We have just bought a digital camera, and started accumulating tons of digital images that needed reliable store. There was also software on CDs that kept getting lost; various random bits of data - code, text, word documents - that spanned the last ten years, and occasionally required retrieving; and mp3 files.
Meanwhile, the number of computers that the household had kept increasing. My wife and I had laptops; my daughters had their own PCs. All were networked using a Windows CE-based router which was also a print, web, and a small file server.
After a brief attempt at using USB drives, I quickly came to conclusion that they are not the answer. There were several problems.
First, it is impossible to say if the data on a drive is good. There were bit errors introduced by copying. A bad sector in the middle of a file would suddenly make it unreadable, but you wouldn't know until you try. And of course occasionally, the whole drive would go bad. At least the later problem is easier to discover, if not fix.
Second, I ended up with lots of them, fast. Because I wanted to protect against hardware failures, I would usually create multiple copies of the data.
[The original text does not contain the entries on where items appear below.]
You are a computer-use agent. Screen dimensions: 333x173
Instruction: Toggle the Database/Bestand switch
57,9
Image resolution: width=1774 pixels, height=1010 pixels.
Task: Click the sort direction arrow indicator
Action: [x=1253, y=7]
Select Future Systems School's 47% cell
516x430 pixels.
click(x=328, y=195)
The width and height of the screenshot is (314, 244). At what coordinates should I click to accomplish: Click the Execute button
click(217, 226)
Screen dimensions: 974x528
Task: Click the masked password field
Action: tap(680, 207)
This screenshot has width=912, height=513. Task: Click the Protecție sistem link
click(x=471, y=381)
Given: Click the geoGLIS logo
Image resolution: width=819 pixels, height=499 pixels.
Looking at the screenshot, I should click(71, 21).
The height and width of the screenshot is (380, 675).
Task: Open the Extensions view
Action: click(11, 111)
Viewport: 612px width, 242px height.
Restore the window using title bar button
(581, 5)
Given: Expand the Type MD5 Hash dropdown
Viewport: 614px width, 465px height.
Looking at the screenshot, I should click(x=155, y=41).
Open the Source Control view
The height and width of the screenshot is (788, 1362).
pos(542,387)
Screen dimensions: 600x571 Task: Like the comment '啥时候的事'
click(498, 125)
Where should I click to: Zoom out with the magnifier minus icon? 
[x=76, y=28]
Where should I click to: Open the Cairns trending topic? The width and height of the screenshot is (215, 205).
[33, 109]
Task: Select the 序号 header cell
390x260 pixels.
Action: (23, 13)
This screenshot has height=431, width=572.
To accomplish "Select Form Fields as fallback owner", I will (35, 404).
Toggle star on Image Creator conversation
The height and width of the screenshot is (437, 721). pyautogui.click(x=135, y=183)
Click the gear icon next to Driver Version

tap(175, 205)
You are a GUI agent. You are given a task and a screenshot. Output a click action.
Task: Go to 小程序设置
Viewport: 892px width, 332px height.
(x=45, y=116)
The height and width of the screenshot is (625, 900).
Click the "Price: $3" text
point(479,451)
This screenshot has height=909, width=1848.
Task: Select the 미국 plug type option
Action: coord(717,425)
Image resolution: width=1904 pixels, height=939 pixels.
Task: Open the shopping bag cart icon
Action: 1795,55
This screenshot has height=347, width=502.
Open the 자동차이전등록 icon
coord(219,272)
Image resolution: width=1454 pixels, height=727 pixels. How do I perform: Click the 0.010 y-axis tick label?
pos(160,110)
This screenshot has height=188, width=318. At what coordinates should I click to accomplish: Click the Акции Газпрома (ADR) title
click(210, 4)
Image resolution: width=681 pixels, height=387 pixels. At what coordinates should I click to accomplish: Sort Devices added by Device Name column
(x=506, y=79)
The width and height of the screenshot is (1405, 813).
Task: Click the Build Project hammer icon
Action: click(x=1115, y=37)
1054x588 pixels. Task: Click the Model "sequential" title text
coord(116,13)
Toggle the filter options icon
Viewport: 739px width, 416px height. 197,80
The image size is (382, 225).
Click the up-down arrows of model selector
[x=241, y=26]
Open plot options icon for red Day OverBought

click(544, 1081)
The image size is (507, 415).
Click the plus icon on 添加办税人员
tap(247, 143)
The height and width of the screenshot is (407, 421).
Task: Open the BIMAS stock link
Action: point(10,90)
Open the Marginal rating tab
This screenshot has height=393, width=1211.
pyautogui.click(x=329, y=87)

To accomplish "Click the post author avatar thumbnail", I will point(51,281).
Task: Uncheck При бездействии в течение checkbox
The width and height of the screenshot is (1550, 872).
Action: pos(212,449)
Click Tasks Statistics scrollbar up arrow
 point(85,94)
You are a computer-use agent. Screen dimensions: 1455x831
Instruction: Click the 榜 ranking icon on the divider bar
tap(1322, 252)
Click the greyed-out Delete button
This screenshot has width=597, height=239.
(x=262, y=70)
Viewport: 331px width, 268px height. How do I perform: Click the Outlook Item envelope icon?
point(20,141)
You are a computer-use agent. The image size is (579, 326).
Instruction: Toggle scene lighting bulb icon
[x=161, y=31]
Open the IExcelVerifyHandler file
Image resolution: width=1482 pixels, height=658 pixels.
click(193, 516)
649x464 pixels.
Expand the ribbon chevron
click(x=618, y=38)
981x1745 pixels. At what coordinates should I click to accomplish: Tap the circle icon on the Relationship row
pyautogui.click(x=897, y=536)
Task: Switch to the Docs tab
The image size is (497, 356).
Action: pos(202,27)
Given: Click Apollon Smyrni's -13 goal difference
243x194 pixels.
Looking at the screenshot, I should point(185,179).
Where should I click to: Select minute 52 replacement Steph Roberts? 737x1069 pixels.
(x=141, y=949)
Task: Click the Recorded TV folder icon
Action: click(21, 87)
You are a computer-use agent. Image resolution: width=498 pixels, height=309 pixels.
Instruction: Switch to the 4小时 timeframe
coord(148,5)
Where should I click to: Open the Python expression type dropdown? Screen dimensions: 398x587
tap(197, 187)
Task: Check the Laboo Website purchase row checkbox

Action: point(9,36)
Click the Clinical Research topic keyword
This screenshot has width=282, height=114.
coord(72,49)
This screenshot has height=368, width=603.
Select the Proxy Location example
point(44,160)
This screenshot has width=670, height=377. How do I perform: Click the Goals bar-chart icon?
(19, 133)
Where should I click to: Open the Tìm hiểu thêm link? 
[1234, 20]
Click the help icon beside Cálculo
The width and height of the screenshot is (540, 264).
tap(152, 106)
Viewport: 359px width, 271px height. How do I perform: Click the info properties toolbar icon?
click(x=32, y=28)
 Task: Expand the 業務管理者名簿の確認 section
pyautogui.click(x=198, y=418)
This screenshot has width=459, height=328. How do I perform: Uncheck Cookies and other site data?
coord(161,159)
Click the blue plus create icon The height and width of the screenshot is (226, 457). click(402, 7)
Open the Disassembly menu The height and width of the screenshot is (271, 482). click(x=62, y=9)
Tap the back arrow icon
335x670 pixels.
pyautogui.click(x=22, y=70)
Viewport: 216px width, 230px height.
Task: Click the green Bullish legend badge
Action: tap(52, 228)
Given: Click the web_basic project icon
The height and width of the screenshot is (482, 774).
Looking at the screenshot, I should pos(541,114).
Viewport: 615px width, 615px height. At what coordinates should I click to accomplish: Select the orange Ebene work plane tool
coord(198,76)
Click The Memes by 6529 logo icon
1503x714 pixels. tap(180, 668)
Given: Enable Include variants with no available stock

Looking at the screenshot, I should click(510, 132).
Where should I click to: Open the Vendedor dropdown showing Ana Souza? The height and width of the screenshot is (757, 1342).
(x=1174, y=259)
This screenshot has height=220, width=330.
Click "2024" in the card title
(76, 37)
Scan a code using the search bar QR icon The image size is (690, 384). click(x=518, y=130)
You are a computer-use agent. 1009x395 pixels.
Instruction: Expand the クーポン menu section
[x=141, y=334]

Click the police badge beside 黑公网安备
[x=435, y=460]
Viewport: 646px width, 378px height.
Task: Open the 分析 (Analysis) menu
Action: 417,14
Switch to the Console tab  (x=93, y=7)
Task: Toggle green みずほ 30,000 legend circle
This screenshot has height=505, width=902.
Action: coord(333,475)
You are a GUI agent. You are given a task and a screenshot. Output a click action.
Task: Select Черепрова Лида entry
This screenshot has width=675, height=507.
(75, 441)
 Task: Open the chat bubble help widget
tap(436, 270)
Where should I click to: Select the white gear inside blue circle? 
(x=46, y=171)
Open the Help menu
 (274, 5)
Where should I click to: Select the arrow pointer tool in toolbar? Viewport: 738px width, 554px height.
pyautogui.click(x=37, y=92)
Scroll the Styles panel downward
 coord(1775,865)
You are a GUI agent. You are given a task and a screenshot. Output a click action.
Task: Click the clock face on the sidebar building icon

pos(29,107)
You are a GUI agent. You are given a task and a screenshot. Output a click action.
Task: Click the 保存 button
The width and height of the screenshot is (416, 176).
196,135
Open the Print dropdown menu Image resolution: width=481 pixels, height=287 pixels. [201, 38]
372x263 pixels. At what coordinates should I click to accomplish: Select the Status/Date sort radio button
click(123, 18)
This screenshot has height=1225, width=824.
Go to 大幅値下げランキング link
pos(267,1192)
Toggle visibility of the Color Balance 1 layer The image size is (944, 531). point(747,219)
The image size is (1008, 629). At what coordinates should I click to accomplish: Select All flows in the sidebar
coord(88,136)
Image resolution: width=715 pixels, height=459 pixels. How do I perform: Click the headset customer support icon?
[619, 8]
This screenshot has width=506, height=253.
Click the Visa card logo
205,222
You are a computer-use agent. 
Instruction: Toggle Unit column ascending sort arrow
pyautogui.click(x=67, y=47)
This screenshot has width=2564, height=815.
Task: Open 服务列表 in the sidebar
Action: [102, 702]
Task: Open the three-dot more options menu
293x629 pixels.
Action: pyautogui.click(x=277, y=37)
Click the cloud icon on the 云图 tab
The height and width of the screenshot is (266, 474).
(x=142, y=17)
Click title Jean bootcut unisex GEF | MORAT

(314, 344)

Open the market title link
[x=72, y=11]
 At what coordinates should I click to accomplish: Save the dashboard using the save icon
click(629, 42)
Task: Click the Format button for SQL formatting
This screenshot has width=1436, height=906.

Then I would forget where the data were, and how many copies I had. Most of the time I would fail to update all copies. Towards the end I started treating disks as a write-once media, creating a new backup every time I remembered to do it, on the theory that one of the copies would survive a disk/sector/bit error.
Finally, USB drives are slow. I don't know where they got the 480 megabit figure - I was getting 10 megabytes per second (100 megabits, if you account for the transport overhead), and even that only when the disk was directly connected to a PC, and there was only one disk. Plug in a couple in a USB hub, and the transfer quickly drops by a half.
So when Microsoft shipped the Small Business Server 2003 and gave a copy of it to every employee of the Windows team, I pounced on the opportunity, bought a second-hand workstation from one of the PC-Recycle shops that spawned around Microsoft, and built my first home server.
It turned out that building various servers for homes had quickly become my hobby. In the next five years I've tried almost every possible variant. From dirt cheap Fry's motherboard/CPU combinations to super-expensive Xeon/Supermicro performance monsters. From SBS 2003 to Server 2008. I've even helped start (as the very first developer, and then dev manager) the Windows Home Server project.
All in all, between home and work I've built perhaps 20 servers. I have 4 of them in my basement right now, totaling roughly 10TB of usable protected storage, doing my web site and email hosting.
The write-up below documents what I learned as a result.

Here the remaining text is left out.